Quotes by Anne Morrow Lindbergh

“I do not believe that sheer suffering teaches. If suffering alone taught, all the world would be wise, since everyone suffers. To suffering must be added mourning, understanding, patience, love, openness and the willingness to remain vulnerable.”

“Grief can't be shared. Everyone carries it alone. His own burden in his own way.”

“I have been overcome by the beauty and richness of our life together, those early mornings setting out, those evenings gleaming with rivers and lakes below us, still holding the last light.”

“Only in growth, reform, and change, paradoxically enough, is true security to be found.”

“Good communication is just as stimulating as black coffee, and just as hard to sleep after.”

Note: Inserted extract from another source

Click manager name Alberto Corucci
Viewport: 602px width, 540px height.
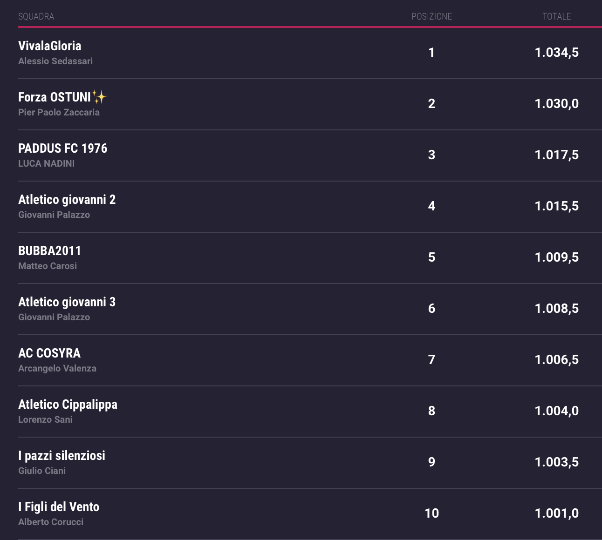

“Don't wish me happiness - I don't expect to be happy it's gotten beyond that, somehow. Wish me courage and strength and a sense of humor - I will need them all.”

“It takes as much courage to have tried and failed as it does to have tried and succeeded.”

“Men kick friendship around like a football, but it doesn't seem to crack. Women treat it like glass and it goes to pieces.”

“America, which has the most glorious present still existing in the world today, hardly stops to enjoy it, in her insatiable appetite for the future.”

“The wave of the future is coming and there is no fighting it.”

“By and large, mothers and housewives are the only workers who do not have regular time off. They are the great vacationless class.”

“For happiness one needs security, but joy can spring like a flower even from the cliffs of despair.”

“The most exhausting thing in life is being insincere.”

“Arranging a bowl of flowers in the morning can give a sense of quiet in a crowded day - like writing a poem or saying a prayer.”

“The only real security is not in owning or possessing, not in demanding or expecting, not in hoping, even. Security in a relationship lies neither in looking back to what it was, nor forward to what it might be, but living in the present and accepting it as it is now.”

“Life is a gift, given in trust - like a child.”

“When the wedding march sounds the resolute approach, the clock no longer ticks, it tolls the hour. The figures in the aisle are no longer individuals, they symbolize the human race.”